Die Rechtsprechung hat erhebliche Konsequenzen bei den Kosten und bei der Begründung des Gerichts, das spätestens im Rahmen der Kostenentscheidung Farbe bekennen muss. Auch die marken- und wettbewerbsrechtlichen Kläger beziehungsweise Antragssteller werden sich in allen neuen Verfahren – wenn nicht klar und eindeutig ein einziger Streitgegenstand vorliegt – mit der neuen Rechtsprechung befassen und im Zweifelsfall entweder kumulieren oder abstufen müssen. Stützt der Kläger seinen Antrag sodann gestaffelt und unter Angabe der Reihenfolge auf 5 Streitgegenstände, und greift nach Auffassung des Gerichts erst Streitgegenstand Nr. 5, so trägt der Kläger trotz Obsiegens unter Umständen 80 % der Kosten. Das Gericht kann in seiner Begründung nicht einen der fünf Streitgegenstände herausgreifen, sondern muss tatsächlich über Streitgegenstände Nr. 1, 2, 3 und 4 entscheiden, wenn es erst Nr. 5 für überzeugend hält. Insbesondere in EV-Verfahren, für die diese Grundsätze gleichfalls gelten, dürfte dies gravierende Auswirkungen haben.
Darüber hinaus wird die Abgrenzung mehrerer Streitgegenstände in Wettbewerbssachen nicht immer einfach sein. Obwohl hierzu eigentlich erst einmal in Ruhe klare Maßstäbe entwickelt werden müssten, wirkt sich die Änderung der Senatsrechtsprechung bereits auf zahlreiche bereits laufende Verfahren aus und führt zu einer Hinweispflicht der Gerichte im Hinblick auf die Fassung der Anträge und des Vortrags (vgl. Leitsätze b) und c) des Hinweisbeschlusses).

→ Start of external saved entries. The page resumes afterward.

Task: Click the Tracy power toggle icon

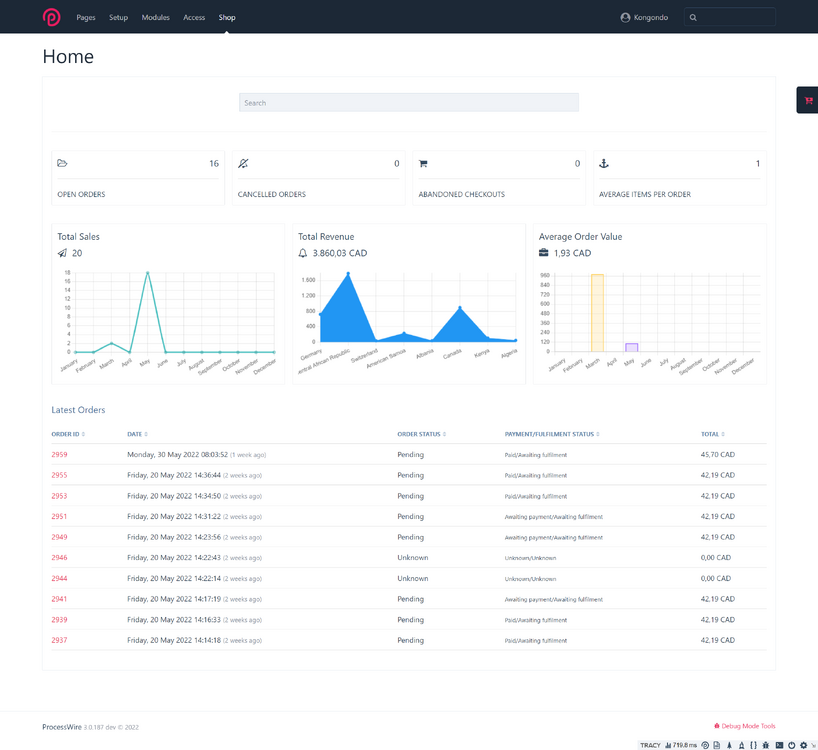Action: (791, 745)
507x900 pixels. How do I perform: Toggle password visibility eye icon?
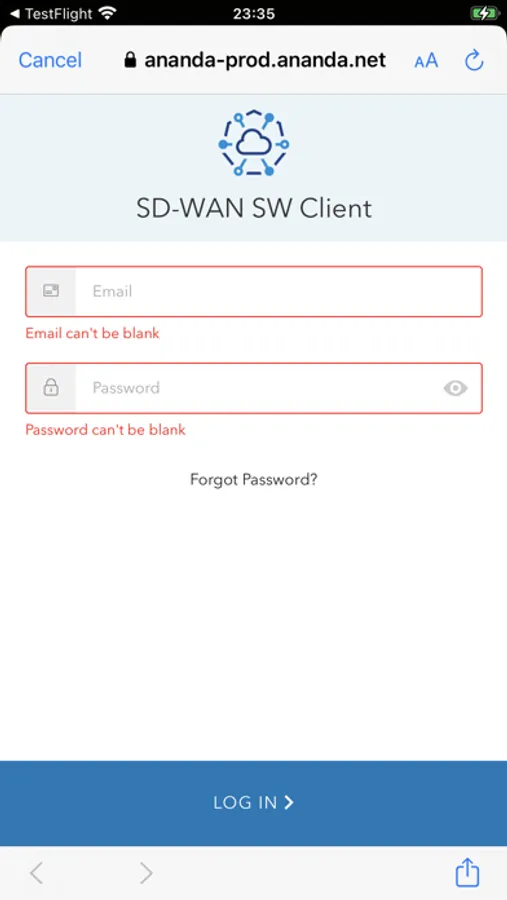tap(455, 389)
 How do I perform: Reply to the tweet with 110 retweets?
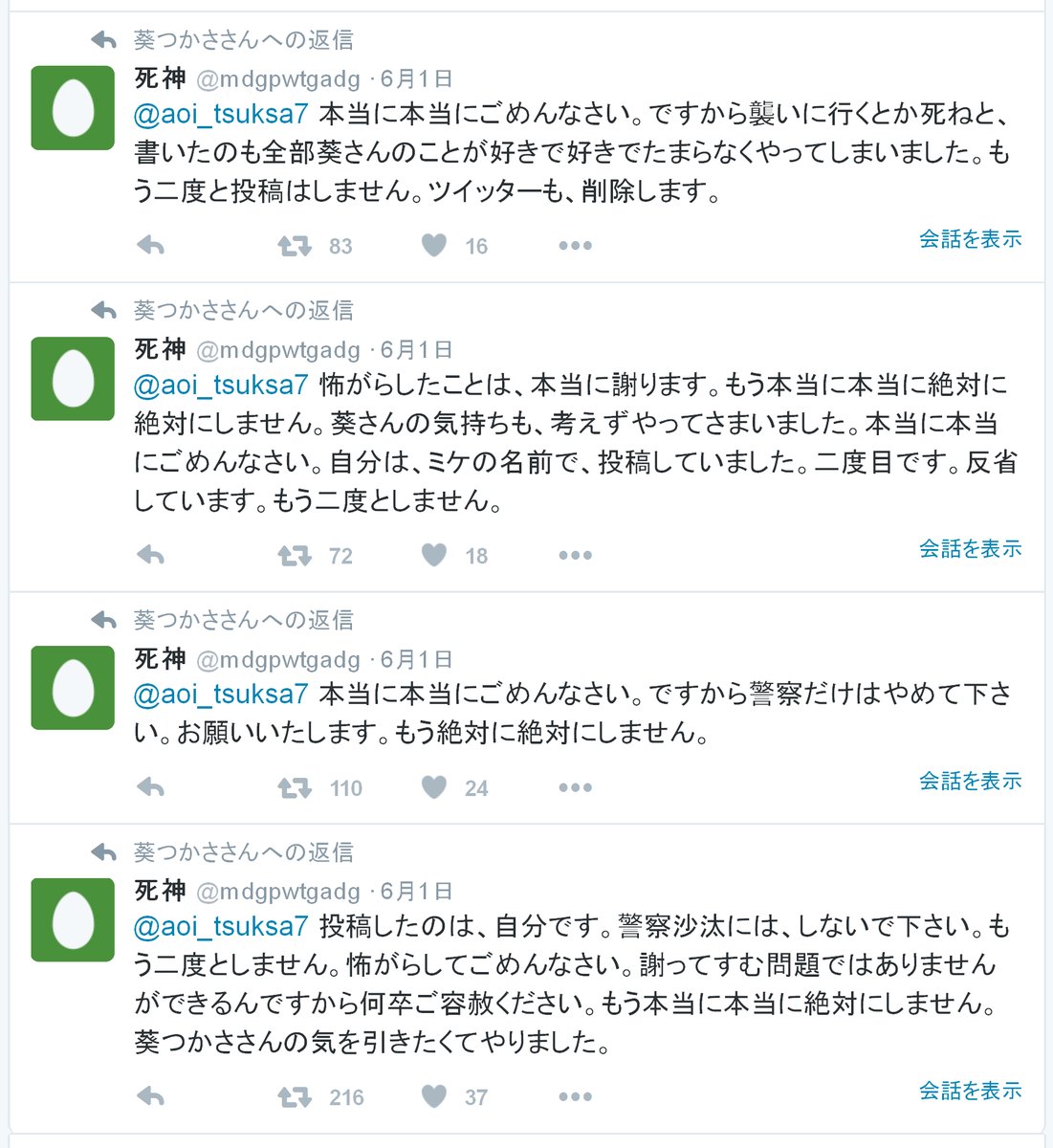click(x=151, y=787)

Wie sieht dies aber nun praktisch aus, wenn bisher alles anders gewesen sein soll? Der Verfasser durfte dies am 26.05. in einer Verhandlung vor dem 3. Zivilsenat des Hanseatischen OLG erleben. Der gegnerische Anwalt schien darauf zu setzen, dass der Senat den Fall noch nach „altem Recht“ abwickeln würde. Stattdessen nahm sich das Gericht knapp 2 Stunden Zeit, um mit den Parteivertretern die Antragsreihenfolge und den Streitgegenstandsbegriff zu erörtern und nötigte dem Antragstellervertreter schließlich auch eine diesbezügliche Entscheidung ab.